Блог пользователя Borisp

Автор Borisp, 14 лет назад, По-английски

Topcoder Open 2011 started recently. This weekend was the first qualification round of the algorithm competition. I had an interesting experience during it, which I want to share.

The second problem was not that hard, though my solution seems to be too stupid for it. You can check out the statement here. I solve it with quite naive approach as follows:

double dp[80002][50];
class FoxListeningToMusic {
public:
    vector <double> getProbabilities(vector <int> length, int T)  {   
        memset(dp, 0, sizeof(dp));
        int n = length.size();
        for(int i = 0; i < n; i++)
            dp[0][i] = 1.0 / (double)n;

        double mul = 1.0 / (double)n;
        int idx ;
        for(int i = 1; i <= T; i++) {
            for(int j = 0; j < n; j++)  {
                idx = i - length[j];
                if(idx >= 0)  {
                    for(int k = 0; k < n; k++)
                        dp[i][k] += mul * dp[idx][k];
                }
                else
                    dp[i][j] += mul;
                }
            }
        }

        vector<double> v(n);
        for(int i = 0; i < n; i++)
            v[i] = dp[T][i];
        return v;
    }

};

It is not important weather the code is solving the problem with correct answers, at least for what I am going to discuss. The fact is that I got time limit with this code. It was somehow expected as the complexity here is O(T * length.size() ^ 2), which becomes 2 * 108 if we take into account the problem constraints. However, the interesting thing is that I tested into the arena before submitting. The case I used seems to be "worst case" for my solution: 50 1s given in length and T = 80000. The code ran for 0.365 seconds. This is quite below the time limit of 2 seconds. I submitted and then was pretty surprised to see I almost did not manage to qualify to Round 1, with 250 ptr only.
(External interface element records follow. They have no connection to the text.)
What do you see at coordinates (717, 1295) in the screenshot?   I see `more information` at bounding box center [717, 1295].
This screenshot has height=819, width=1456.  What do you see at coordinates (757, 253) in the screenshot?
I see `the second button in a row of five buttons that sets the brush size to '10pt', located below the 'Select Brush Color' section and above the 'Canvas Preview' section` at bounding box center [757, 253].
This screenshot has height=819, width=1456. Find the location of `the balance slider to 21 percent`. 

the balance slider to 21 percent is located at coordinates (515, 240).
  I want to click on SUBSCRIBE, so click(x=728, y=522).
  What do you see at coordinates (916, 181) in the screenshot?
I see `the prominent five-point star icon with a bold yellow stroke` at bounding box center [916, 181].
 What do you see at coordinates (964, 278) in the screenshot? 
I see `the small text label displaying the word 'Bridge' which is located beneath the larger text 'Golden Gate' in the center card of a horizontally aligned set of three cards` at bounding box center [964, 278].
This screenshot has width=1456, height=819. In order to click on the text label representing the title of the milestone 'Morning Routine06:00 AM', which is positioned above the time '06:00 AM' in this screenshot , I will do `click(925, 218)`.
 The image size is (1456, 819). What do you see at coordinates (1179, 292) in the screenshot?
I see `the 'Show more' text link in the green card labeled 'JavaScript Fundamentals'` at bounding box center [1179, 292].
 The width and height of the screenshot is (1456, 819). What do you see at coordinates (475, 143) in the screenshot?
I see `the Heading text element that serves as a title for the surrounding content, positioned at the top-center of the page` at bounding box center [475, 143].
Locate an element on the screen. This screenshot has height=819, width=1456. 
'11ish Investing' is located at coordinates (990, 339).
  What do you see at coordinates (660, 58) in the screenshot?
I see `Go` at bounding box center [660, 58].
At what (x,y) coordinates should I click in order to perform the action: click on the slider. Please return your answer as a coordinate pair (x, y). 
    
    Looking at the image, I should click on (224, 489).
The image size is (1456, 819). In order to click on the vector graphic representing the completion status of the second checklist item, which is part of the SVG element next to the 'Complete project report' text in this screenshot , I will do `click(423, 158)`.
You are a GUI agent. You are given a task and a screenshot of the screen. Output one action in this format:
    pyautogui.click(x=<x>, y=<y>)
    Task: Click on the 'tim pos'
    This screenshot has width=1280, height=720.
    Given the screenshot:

I say the case I used is the worst case, because the number of instructions what will be executed depends only on the branching condition idx >= 0 in the inner for. If this is true one more cycle is to be executed (the cycle is of complexity O(n)). In the other case only a single operation O(1) will be executed. And as you can see the less the elements in length the more times this becomes true.

Even though this reasoning, my problem fails the following case:
length = {1, 1, 1, 1, 3, 3, 3, 3, 1, 3, 3, 2, 3, 2, 3, 3, 1, 2, 3, 1, 2, 3, 2, 1, 3, 1, 1, 1, 2, 3, 2, 3, 2, 2, 1, 3, 1, 1, 3, 1, 3, 1, 3, 2, 3, 1, 1, 3, 2, 76393} T= 77297.
For this case my program runs for 5.204000 seconds on my computer (my computer is significantly slower than Topcoder's, but I am going to show you runtimes on my machine, as here the ratio is what matters), whereas
length = {1, 1, 1, 1, 1, 1, 1, 1, 1, 1, 1, 1, 1, 1, 1, 1, 1, 1, 1, 1, 1, 1, 1, 1, 1, 1, 1, 1, 1, 1, 1, 1, 1, 1, 1, 1, 1, 1, 1, 1, 1, 1, 1, 1, 1, 1, 1, 1, 1, 1} T = 80000 runs for 0.750000 on my machine.

My first assumption was that the reason for this unexpected ratio of runtime measurements (as long as we should expect that in the first case quite fewer processor instructions are to be executed) was that the processor caches somehow the similar calculations: in my example the calculations are symmetric with regard to all the elements of length and really clever processor can use this to spare repeating the same sequence of instructions. So I tried composing another example: this time with different values in length array:

length = {1, 2, 3, 4, 5, 6, 7, 8, 9, 10, 11, 12, 13, 14, 15, 16, 17, 18, 19, 20, 21, 22, 23, 24, 25, 26, 27, 28, 29, 30, 31, 32, 33, 34, 35, 36, 37, 38, 39, 40, 41, 42, 43, 44, 45, 46, 47, 48, 49, 77943}  T=80000 runs for  0.813000 seconds on my machine.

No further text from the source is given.